■ SHORT TASK ■
Please copy out every one of the records below word for word, changing nothing.

■ SUPPLIED INFORMATION ■
▬▬▬▬▬▬▬▬▬▬
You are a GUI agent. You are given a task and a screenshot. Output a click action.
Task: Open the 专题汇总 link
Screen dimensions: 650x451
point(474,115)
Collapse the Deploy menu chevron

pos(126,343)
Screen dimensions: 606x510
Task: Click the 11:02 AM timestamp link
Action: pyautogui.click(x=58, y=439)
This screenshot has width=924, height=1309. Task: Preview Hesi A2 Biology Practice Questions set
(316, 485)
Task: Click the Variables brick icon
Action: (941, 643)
▬▬▬▬▬▬▬▬▬▬
■ TASK RESULT ■
You are a GUI agent. You are given a task and a screenshot. Output a click action.
Task: Open the 专题汇总 link
Screen dimensions: 650x451
point(474,115)
Collapse the Deploy menu chevron

pos(126,343)
Screen dimensions: 606x510
Task: Click the 11:02 AM timestamp link
Action: pyautogui.click(x=58, y=439)
This screenshot has width=924, height=1309. Task: Preview Hesi A2 Biology Practice Questions set
(316, 485)
Task: Click the Variables brick icon
Action: (941, 643)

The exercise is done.